TODAY’S PAPER | July 16, 2026 | EPAPER

Railways losing to trucks

Letter July 16, 2026
Railways losing to trucks

KARACHI:

Moving cargo by rail costs a fraction of what it costs by road, consumes far lesser fuel per ton carried, and causes negligible wear on public infrastructure. Yet year after year, a shrinking share of Pakistan’s freight moves by train, while an ever-growing convoy of heavy trucks and trailers dominates our highways. The result is visible to anyone who travels the N-5 or M-series motorways: cracked surfaces, sunken lanes, and roads that need resurfacing far sooner than their design life would suggest. The public ends up paying twice — once through higher logistics costs embedded in the price of goods, and again through taxes spent on repairing roads that heavy axle loads have battered.
Why does this imbalance persist? Part of the answer lies with Pakistan Railways itself.
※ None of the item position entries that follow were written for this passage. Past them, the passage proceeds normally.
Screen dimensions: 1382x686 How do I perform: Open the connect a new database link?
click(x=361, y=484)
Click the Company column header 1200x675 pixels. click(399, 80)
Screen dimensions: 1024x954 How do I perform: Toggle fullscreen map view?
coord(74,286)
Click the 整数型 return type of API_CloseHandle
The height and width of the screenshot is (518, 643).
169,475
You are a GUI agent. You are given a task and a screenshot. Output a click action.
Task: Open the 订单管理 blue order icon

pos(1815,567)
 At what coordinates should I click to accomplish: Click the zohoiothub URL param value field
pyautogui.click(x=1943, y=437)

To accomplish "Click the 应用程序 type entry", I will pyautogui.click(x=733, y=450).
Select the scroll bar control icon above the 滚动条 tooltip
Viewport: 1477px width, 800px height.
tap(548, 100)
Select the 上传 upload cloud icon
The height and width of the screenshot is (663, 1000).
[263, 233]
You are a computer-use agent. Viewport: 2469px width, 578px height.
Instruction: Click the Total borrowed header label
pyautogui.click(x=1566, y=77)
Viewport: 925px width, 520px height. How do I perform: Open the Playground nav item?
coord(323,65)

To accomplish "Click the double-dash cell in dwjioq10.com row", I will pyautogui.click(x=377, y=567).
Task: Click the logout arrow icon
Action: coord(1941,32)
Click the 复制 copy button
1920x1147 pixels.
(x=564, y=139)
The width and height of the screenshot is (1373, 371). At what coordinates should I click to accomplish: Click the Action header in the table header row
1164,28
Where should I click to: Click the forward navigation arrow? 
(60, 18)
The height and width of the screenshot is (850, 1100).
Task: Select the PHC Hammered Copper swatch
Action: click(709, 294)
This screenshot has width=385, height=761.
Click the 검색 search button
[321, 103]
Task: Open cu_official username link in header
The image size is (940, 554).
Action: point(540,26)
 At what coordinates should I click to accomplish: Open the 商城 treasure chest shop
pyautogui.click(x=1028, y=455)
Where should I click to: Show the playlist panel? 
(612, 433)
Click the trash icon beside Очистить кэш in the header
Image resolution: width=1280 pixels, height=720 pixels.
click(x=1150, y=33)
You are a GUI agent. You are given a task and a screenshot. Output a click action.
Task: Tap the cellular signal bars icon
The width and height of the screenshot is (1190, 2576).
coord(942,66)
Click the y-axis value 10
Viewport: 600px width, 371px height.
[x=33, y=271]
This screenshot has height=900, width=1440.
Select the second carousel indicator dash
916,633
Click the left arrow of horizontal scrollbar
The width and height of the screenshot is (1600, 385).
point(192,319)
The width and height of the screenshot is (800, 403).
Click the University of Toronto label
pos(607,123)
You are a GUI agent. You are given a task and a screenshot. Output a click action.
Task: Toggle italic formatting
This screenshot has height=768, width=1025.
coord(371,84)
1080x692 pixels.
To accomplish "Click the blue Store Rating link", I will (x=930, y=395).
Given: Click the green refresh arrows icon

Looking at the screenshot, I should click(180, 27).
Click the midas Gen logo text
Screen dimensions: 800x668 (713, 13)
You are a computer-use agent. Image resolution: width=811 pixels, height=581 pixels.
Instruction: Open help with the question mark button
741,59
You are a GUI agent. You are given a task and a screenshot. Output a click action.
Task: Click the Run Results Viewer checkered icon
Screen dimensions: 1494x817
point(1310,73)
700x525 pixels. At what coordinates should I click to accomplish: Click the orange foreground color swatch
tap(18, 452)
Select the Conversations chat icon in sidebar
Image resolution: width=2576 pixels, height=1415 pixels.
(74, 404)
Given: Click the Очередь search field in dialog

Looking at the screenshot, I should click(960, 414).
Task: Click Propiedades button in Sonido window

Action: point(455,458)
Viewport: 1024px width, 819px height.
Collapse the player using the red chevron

Ageing locomotives, insufficient wagons, unreliable transit times and poor last-mile connectivity to industrial hubs and ports have pushed shippers toward road transport, whatever the cost. A truck can be booked on demand and delivers door to door; a goods train, in practice, often cannot compete on flexibility or reliability, even though it should win easily on price.
But part of the answer also lies with policy. Successive governments have invested heavily in motorways while allowing the rail freight network to stagnate. Diesel and toll pricing rarely reflect the true cost that heavy vehicles impose on road infrastructure, so trucking remains artificially attractive. Meanwhile, Pakistan Railways has not been given the sustained investment or the operational autonomy needed to modernise its freight business, expand its wagon fleet, or build proper freight corridors linking factories, dry ports and seaports.
Pakistan Railways and the Ministry of Railways must be asked: what concrete steps are being taken to win back bulk freight — cement, coal, fertiliser, containers — from the roads? Is there a plan to modernise the freight fleet, improve transit reliability and offer competitive, guaranteed schedules to industry? And is the government willing to correct the price signals — through axle-load enforcement and fairer road-user charges — that currently favour trucks over trains, even when trucks damage the very roads we all depend on?
Until these questions are answered, we will keep paying for a choice that makes little economic sense: expensive, road-damaging transport chosen not because it is better, but because the cheaper alternative has been left to decay.